Selmasongs: Music from the Motion Picture Soundtrack Dancer in the Dark is, and is not, a Björk album.
While it's filled with rampant creativity, startling emotional leaps, and breathtaking vocals and arrangements, it isn't as playful as her other albums, even 1997's relatively dark Homogenic.
Instead, it presents Björk as Selma, her character from Lars von Trier's Dancer in the Dark: a Czech factory worker who is going blind but finds hope and refuge in the musicals she watches at the cinema.
(Von Trier wanted to work with Björk after seeing Spike Jonze's musical-inspired video for "It's Oh So Quiet.") She acts through the music she composed, performed, and produced with conductor/arranger Vincent Mendoza and her longtime collaborators Mark "Spike" Stent and Mark Bell.
Selma's unsinkable optimism and tragic end are telegraphed through songs like the irrepressible, cartoonish "Cvalda" to the sad, starry lullaby "Scatterheart." Selmasongs' best tracks are poignant, inventive expressions of Björk's talent and Selma's daydreams and suffering.

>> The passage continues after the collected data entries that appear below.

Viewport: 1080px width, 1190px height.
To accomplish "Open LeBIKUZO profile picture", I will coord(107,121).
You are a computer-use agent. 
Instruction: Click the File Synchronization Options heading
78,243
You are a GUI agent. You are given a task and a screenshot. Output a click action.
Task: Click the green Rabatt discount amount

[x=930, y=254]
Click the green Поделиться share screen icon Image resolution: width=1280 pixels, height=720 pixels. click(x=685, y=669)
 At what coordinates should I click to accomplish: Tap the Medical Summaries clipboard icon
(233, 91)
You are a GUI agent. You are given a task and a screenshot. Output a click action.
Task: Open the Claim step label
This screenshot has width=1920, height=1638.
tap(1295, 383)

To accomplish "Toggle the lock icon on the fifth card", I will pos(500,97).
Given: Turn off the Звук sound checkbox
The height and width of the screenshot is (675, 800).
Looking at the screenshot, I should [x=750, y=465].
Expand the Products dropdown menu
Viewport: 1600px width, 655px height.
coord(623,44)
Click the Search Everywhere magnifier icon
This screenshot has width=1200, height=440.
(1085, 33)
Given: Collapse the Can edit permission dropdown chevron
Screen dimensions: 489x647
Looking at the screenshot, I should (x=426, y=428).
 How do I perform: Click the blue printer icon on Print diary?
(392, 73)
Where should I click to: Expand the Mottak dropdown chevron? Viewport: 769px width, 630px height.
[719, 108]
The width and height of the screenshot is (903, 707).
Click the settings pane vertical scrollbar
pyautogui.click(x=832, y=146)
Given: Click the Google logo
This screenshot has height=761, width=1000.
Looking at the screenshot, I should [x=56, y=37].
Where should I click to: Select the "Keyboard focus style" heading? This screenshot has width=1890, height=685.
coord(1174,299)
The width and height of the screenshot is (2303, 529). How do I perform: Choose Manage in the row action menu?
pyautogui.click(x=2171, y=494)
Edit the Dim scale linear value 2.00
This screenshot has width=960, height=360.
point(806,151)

"In the Musicals" shows how easy it is for Selma to slip into one of her Technicolor reveries: "There is always someone to catch me," Björk sighs as clouds of strings, harps, and xylophones rise up to meet her.
"New World" reprises the simultaneously hopeful and ominous melody of "Overture," adding striking vocals and shuffling, industrial beats that reflect Selma's life in the factory as well as Björk's distinctive style.
Selmasongs also succeeds as a soundtrack, sketching in details of Selma's story.
"I've Seen It All," a duet with Thom Yorke, captures her stunted romance with a co-worker, while the tense "107 Steps" takes the listener to her journey's end.
Intimate and theatrical, innovative and tied to tradition, Selmasongs paints a portrait of a woman losing her sight, but it maintains Björk's unique vision.